The intuitive conclusion was that the threads were sleeping in
__get_request_wait and only waked up when there were at least 32 free request
descriptors (RHEL 3 default batch size). On the other hand, an already-running
thread could allocate new requests when there were less than 32 free without
delay. This created a potential for starvation of the sleeping threads. The
customer explained, though a worst-case scenario, this actually was some
POP/IMAP daemons' behavior where fast-running processes had their IO completed,
waked up immediately, did their minimal processing, and submitted their next IO
that used up the requests that they just freed up. The free request pool never
rose to 32 entries or higher, and the only chance that a waiting thread had was
that it waked up every second regardless and so might be lucky enough to be
scheduled while there were some io request descriptors free.

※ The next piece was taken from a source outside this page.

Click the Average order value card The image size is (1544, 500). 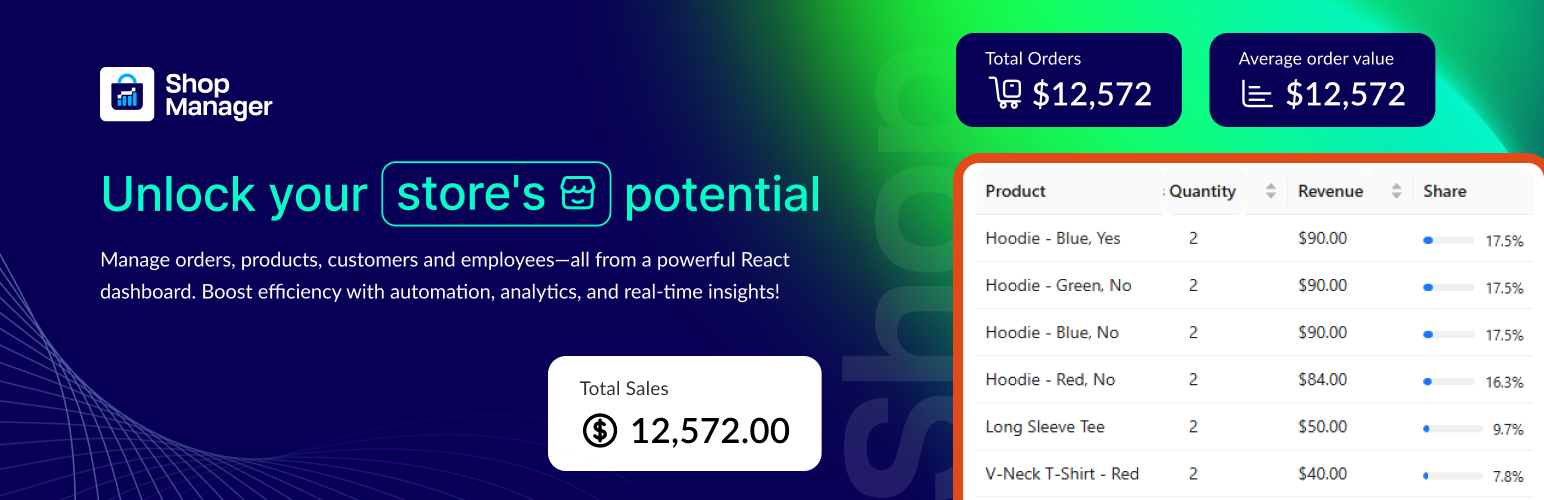coord(1322,80)
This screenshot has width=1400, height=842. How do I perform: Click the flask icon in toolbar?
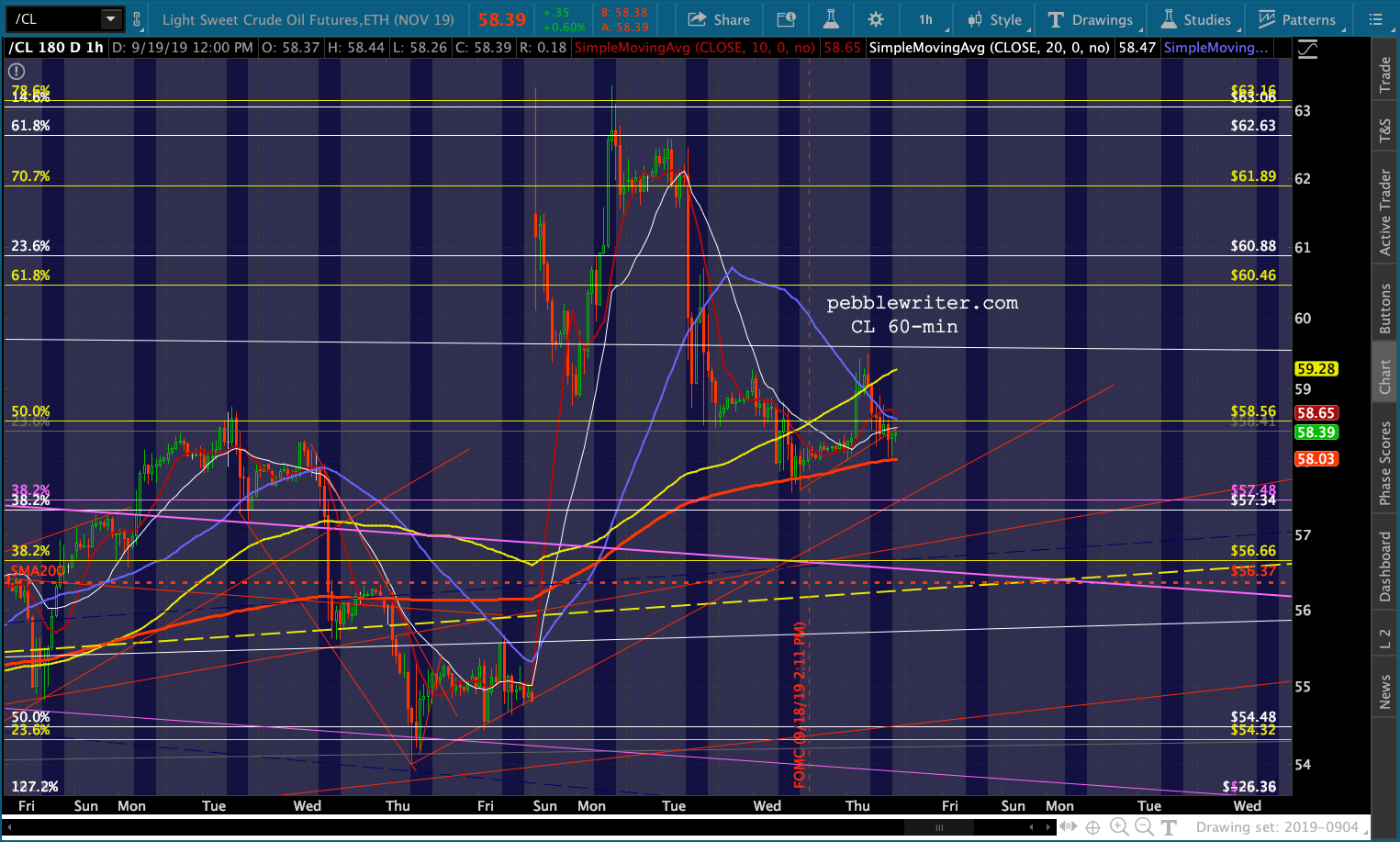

Comment 9 Wendy Cheng 2005-04-18 16:05:04 UTC
Critical info:

1. Setting io request batch size to 1 (from 32) does *not* completely solve the
issue.
2. A "umount" would make the problem go away.
3. a sync commnad normally helps (make problem go away) too.

Comment 10 Wendy Cheng 2005-04-18 16:11:15 UTC
Modify 2) above: "quiece the system (disable user login) + umount" would make
problem go away. 

3) The effectiveness of "sync" is not well tested out yet. 

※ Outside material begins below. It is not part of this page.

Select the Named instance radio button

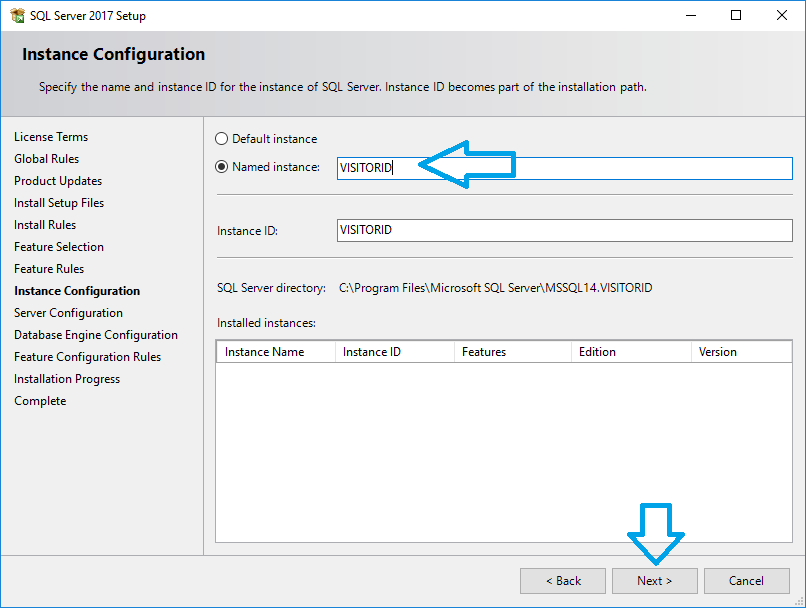coord(222,167)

Comment 13 Steve Russell 2005-06-29 15:34:54 UTC
hello, did this go anywhere?  We're seeing behavior that could be similar on a 
RHEL3 u4 (27.0.1) kernel with QLA2300 drivers version 7.0.3.  

Comment 14 Tami Nicks 2005-07-17 01:41:25 UTC
We are seeing a similar issue using AMD 64-bit, RHEA 3.0 connected to a 
Clariion frame.  High IO wait doing files copies, decompression, etc. across 
to the SAN.  Eventually the system degrades to the point of hanging.

Comment 15 Wendy Cheng 2005-07-27 17:32:35 UTC
For comment #14, when the system appears hanging, could you umount the
partition, and re-mount it to see whether the problem goes away ? 

Comment 16 Dmitry Monakhov 2006-01-16 09:48:42 UTC
Are there any news?
We have a similar issue using IBM blade system with FASt600 connected via
qla2300 HBA. 

Comment 18 Wendy Cheng 2006-10-16 14:07:27 UTC
Since IT is closed, I'll close this bugzilla as well.